Some places in the US outsource not only payment processing, but the entire tax collection process to the private sector. I've heard stories of people living in Pennsylvania who have gone years without filing their local tax return because they thought the tax form was spam. Nope, that sketchy looking mail from some random business, with the .com address is the legally designated tax collector.


Now that I think of it, I'm not sure I've ever seen a government payment site hosted on .gov; usually .com.


You can tell it's legit if they charge you $2 extra for a credit card instead of a bank transfer lol


Most have gone that way, but a few were still letting you put your entire property tax on credit card with no fee whatsoever as recently as last year.

Woohoo free miles!

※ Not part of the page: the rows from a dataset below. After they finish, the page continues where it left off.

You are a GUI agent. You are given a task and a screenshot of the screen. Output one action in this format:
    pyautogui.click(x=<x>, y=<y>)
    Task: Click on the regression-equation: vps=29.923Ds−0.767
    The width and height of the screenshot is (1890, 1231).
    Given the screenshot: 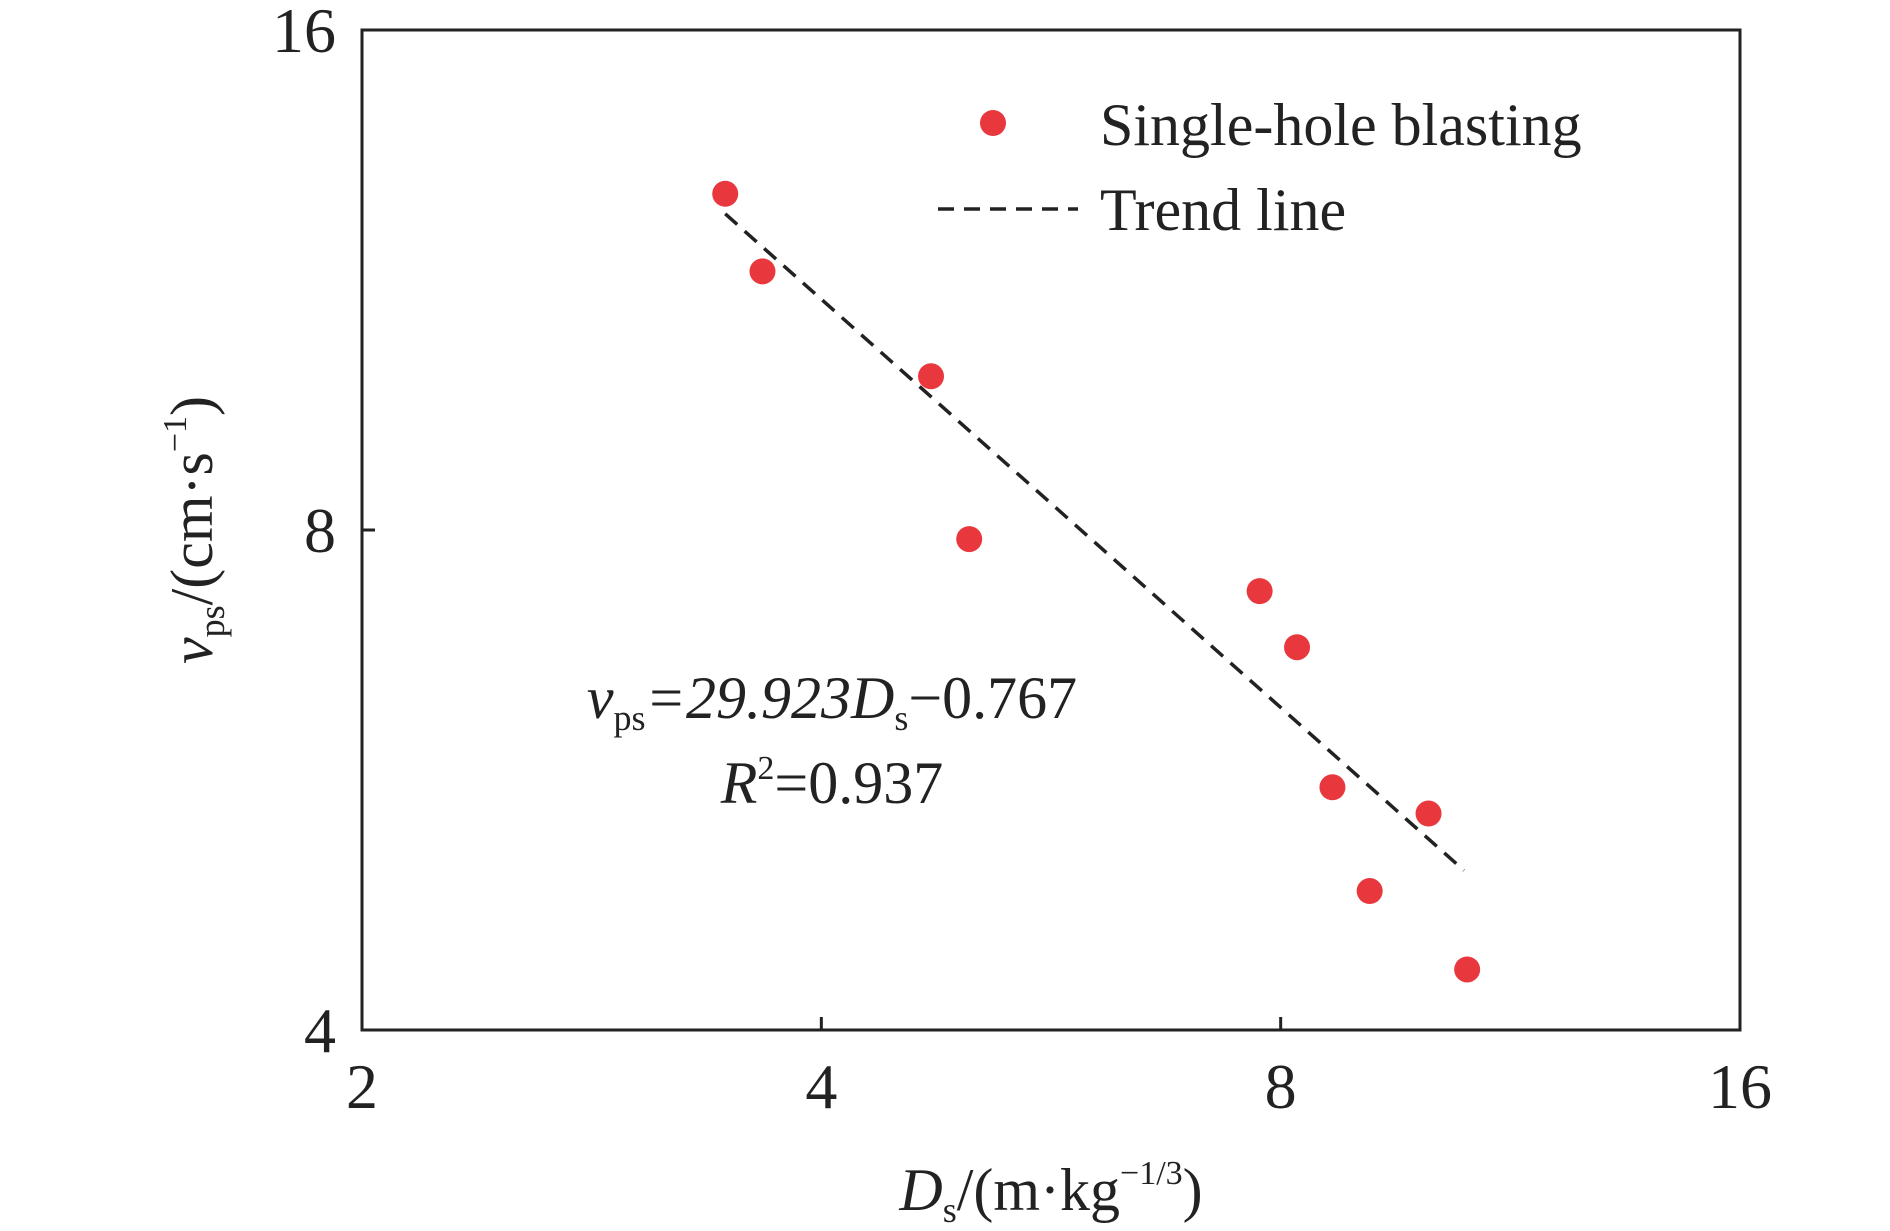 What is the action you would take?
    pyautogui.click(x=832, y=702)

Sometimes the fee is so low that even when they do charge it, it's worth using the credit card.


Yeah, I've encountered sites that charge a 1% fee for using a credit card, but I get 1.5% cash back.


id.me

Still can't believe it

Best hope the government of Macedonia remains friendly I guess


*Montenegro


Our government uses equivalent of www.mydatabox.cz (real one is mojedatovaschranka.cz).

Literally a domain that looks like from teaching material for phishing, no databox.gov.cz or something like that.

The domain is for an official legal documentation communication with government and has same legal weight as letter that was person delivered and recipient was checked against ID.


Worse every doctor/lab sends their own separate bill with their own separate account numbers and URLs. You could probably make a ton of money just a bill to every address in your city, so long as the amount is around $50 many will not question it anymore as they get so many of those things.


To be fair, US healthcare billing companies aren't very far removed from scammers in the first place. Except most scammers are more ethical.